Winter Fitness and Exercise Therapy with Sarah Zahab – Kitchissippi Times

Sarah Zehab poses for a photo at her gym.  She holds weight.
Sarah Zahab is a registered kinesiologist and co-founder of Westboro’s Continuum Fitness. Photo provided

By Zenith Wolf

Registered Kinesiologist Sarah Zahab is getting Westboro residents moving again.

Zahab opened Continuum Fitness in 2011 to provide one-on-one fitness coaching services with a focus on improving the quality of movement in active individuals. They have grown to add athletic therapy, registered massage therapy and registered physical therapy.

The Kitchissippi Times sat down with Zahab to talk about why exercise is important and how to stay fit in the new year.

KT: Tell us about your fitness journey and how it led you to founding Continuum Fitness.

SZ: I was always an active kid and this turned active in my university years. I used to dance competitively as a child and after I stopped dancing I looked for other opportunities to get active. I came across fitness competitions and decided to compete.

But most of all, I really enjoyed my studies in human kinetics and kinesiology. I started working during university in a gym. In a few years [the job]it felt like a seamless transition to open Continuum Fitness with my husband, who was a strength and conditioning coach.

We co-founded [the gym] to help our local community and offer services from educated and experienced practitioners. Westboro is home to us, so it was very important to provide services here.

KT: What kind of feedback do you hear from the community members you train with?

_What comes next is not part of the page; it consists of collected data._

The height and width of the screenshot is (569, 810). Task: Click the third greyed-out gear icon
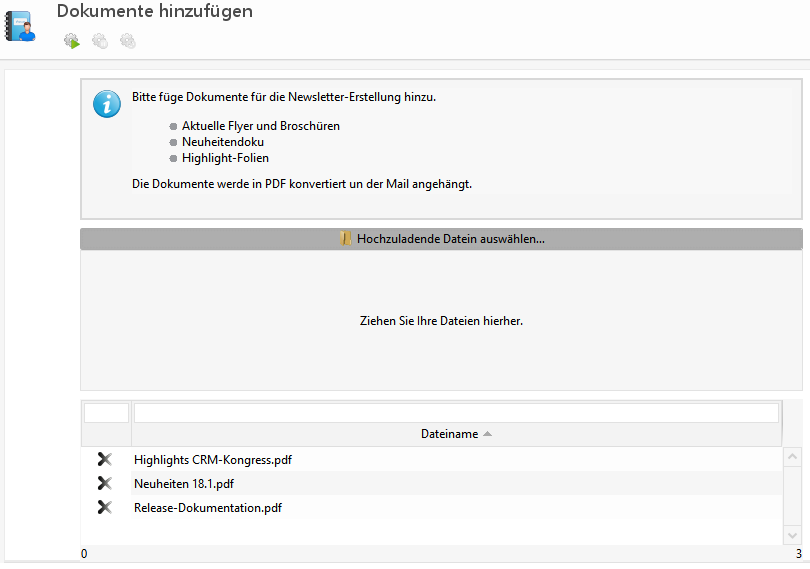click(128, 41)
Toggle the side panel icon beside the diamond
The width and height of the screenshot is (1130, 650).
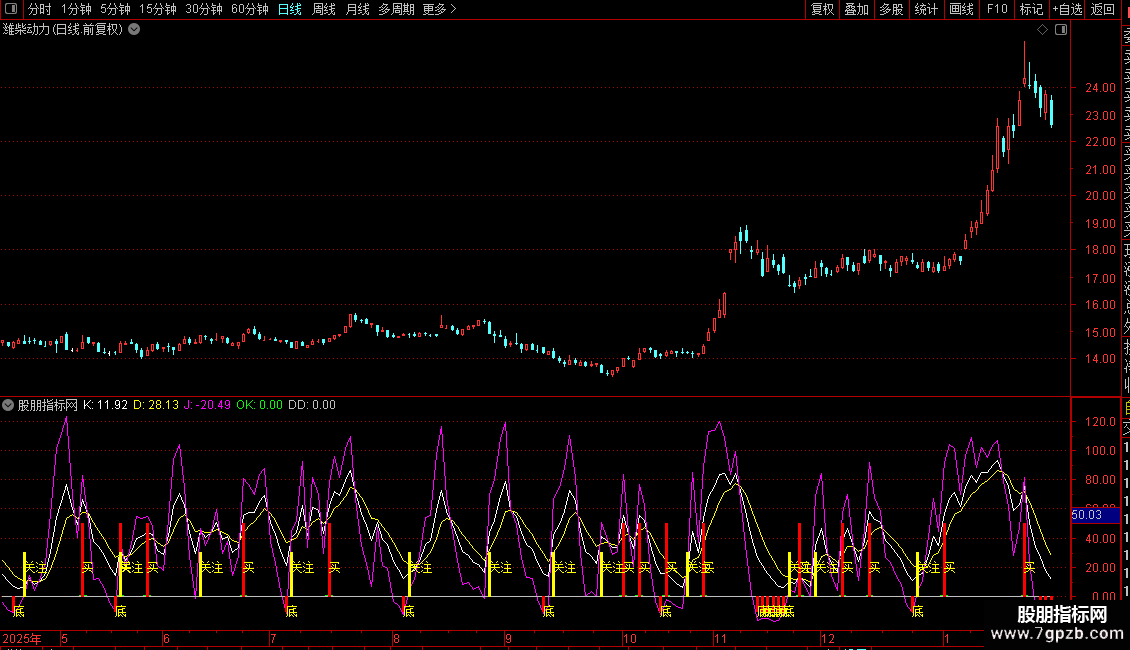pos(1061,30)
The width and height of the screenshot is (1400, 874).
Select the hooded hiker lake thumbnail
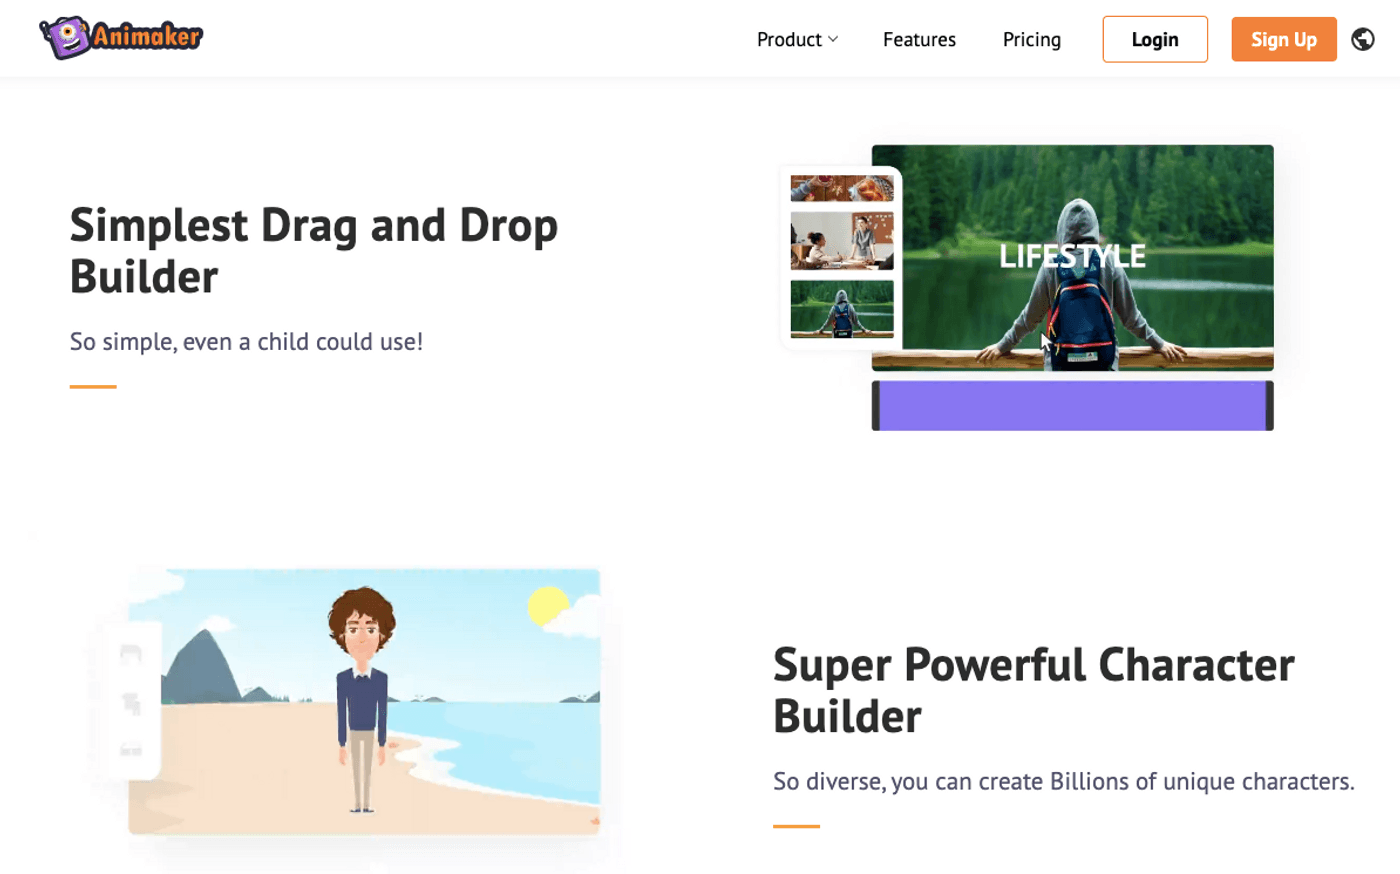pos(842,308)
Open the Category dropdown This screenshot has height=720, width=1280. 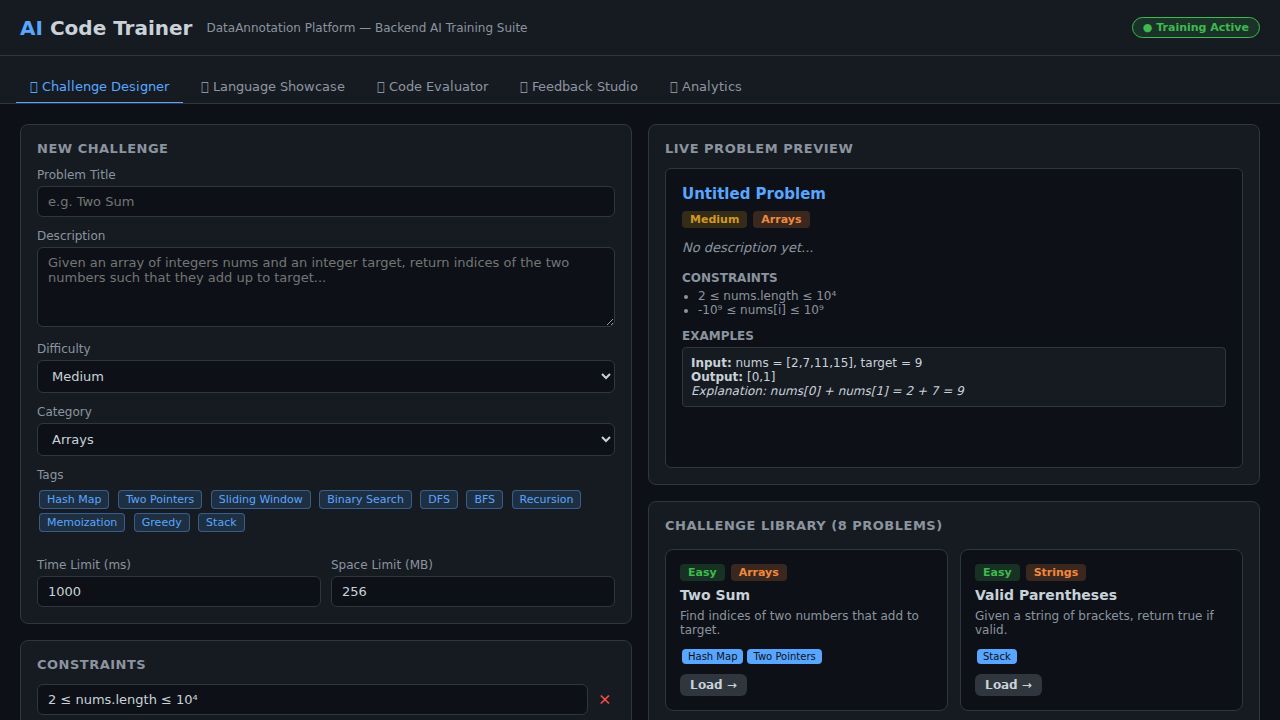pos(326,439)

SZ: We have a number of success stories. We work with many people who have discomfort or limitations: maybe they can’t run or walk without pain in their knees or back. With our multidisciplinary approach, we are able to help people move optimally and exercise safely.

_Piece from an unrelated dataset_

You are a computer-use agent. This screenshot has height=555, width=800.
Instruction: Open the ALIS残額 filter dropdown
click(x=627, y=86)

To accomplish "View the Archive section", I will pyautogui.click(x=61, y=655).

KT: How does it feel to see these success stories come to fruition in your own gym?

SZ: There is nothing more satisfying than hearing someone say “I can run again when they told me I could never run” and getting them back to the activities they enjoy.

KT: Why is exercise so important?

SZ: Canadian guidelines recommend getting 150 minutes of moderate to vigorous physical activity per week—plus two strength sessions—for overall health. What’s really important to understand is that these recommendations are for optimal health, not aesthetic purposes.

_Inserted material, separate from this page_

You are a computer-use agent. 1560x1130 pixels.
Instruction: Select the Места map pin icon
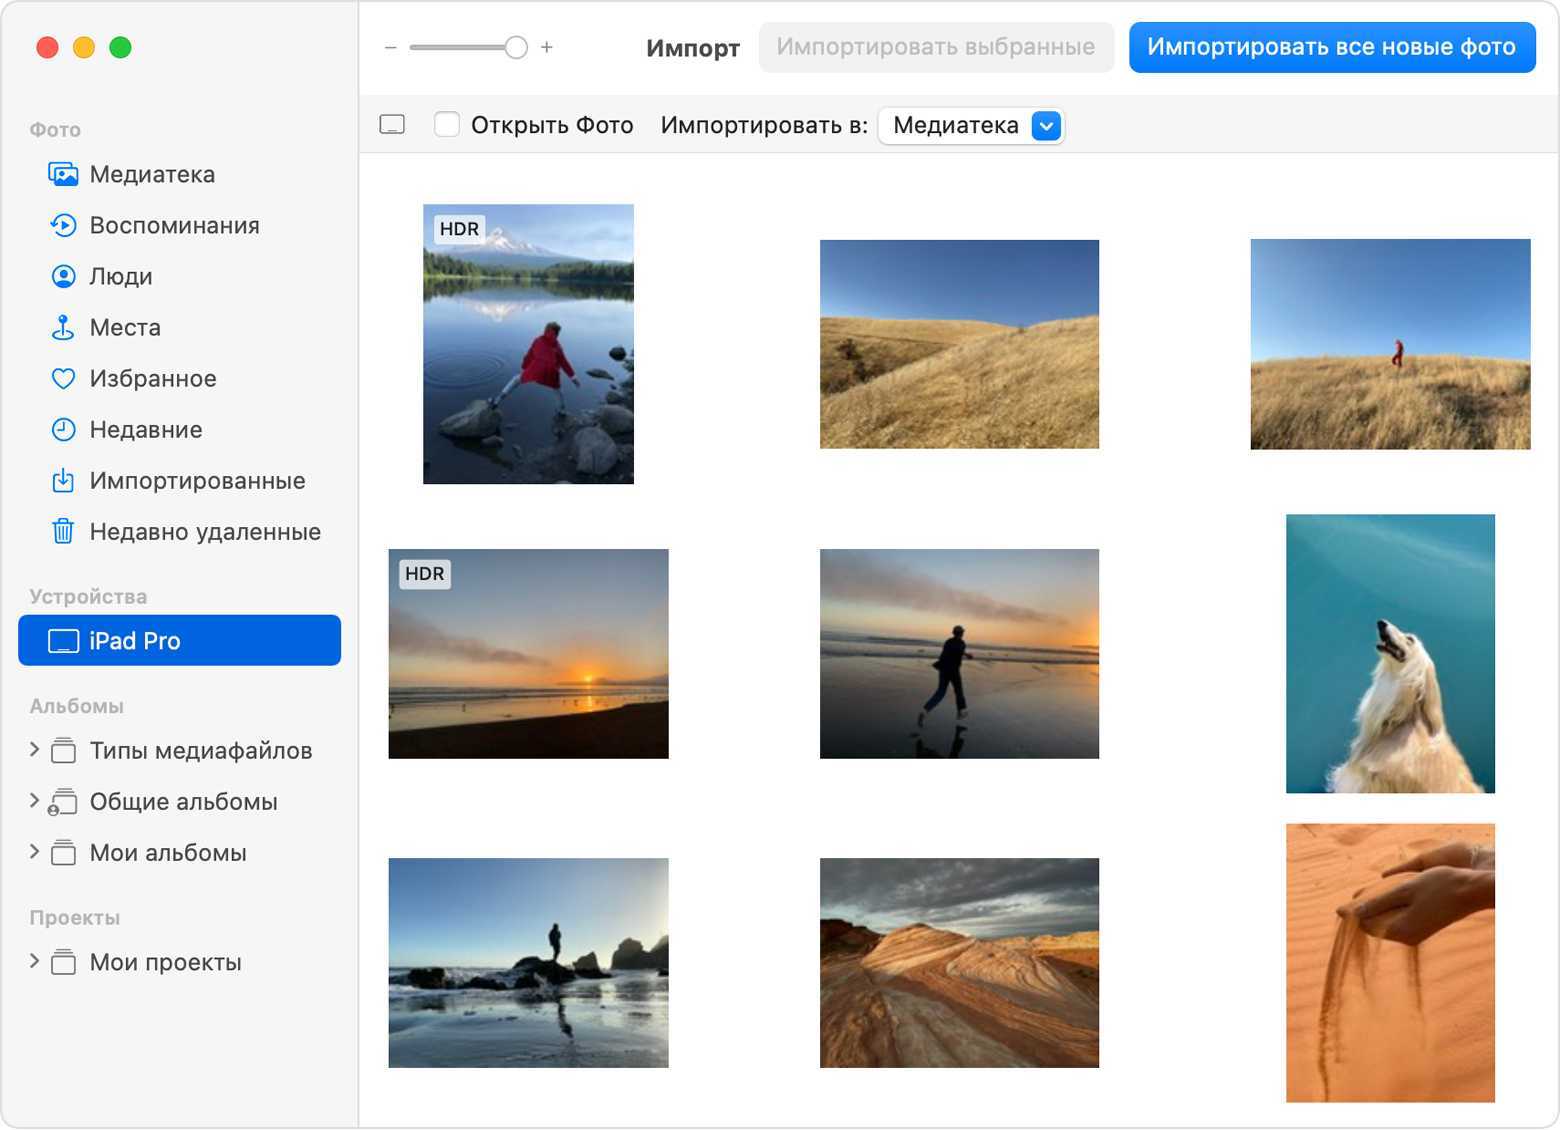[x=63, y=328]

It’s to improve our cardiovascular health, our muscular systems, our lymphatic systems. It’s to help us do the things we want without hurting ourselves. [It’s] for our mental health.

KT: It’s that time of year when people struggle with the winter blues, the cold and windy weather, and going back to work. How can people stay in shape given all these factors?

SZ: Starting small and staying consistent is really important. For many people, walking is very affordable. You might not be able to walk as far or as long because it’s cold, but you can still go for a walk. We are very fortunate in the Westboro community to have the Kichi Sibi Trail for hiking and skiing.

Do indoor workouts, follow a virtual class, and discover the activities that bring you joy [can also help].

KT: People are also starting to act on their New Year’s resolutions. What advice do you have for someone who has set a fitness resolution?

SZ: If you are going to set a resolution, I would suggest that it be SMART: Specific, Measurable, Achievable, Realistic and Timely. Make sure you are doing an activity that you can see yourself doing for the rest of your life.

And start slow. In my 22 years of practicing kinesiology, the most successful people are those who started slow and progressed slowly but remained consistent. I can’t stress the consistency enough.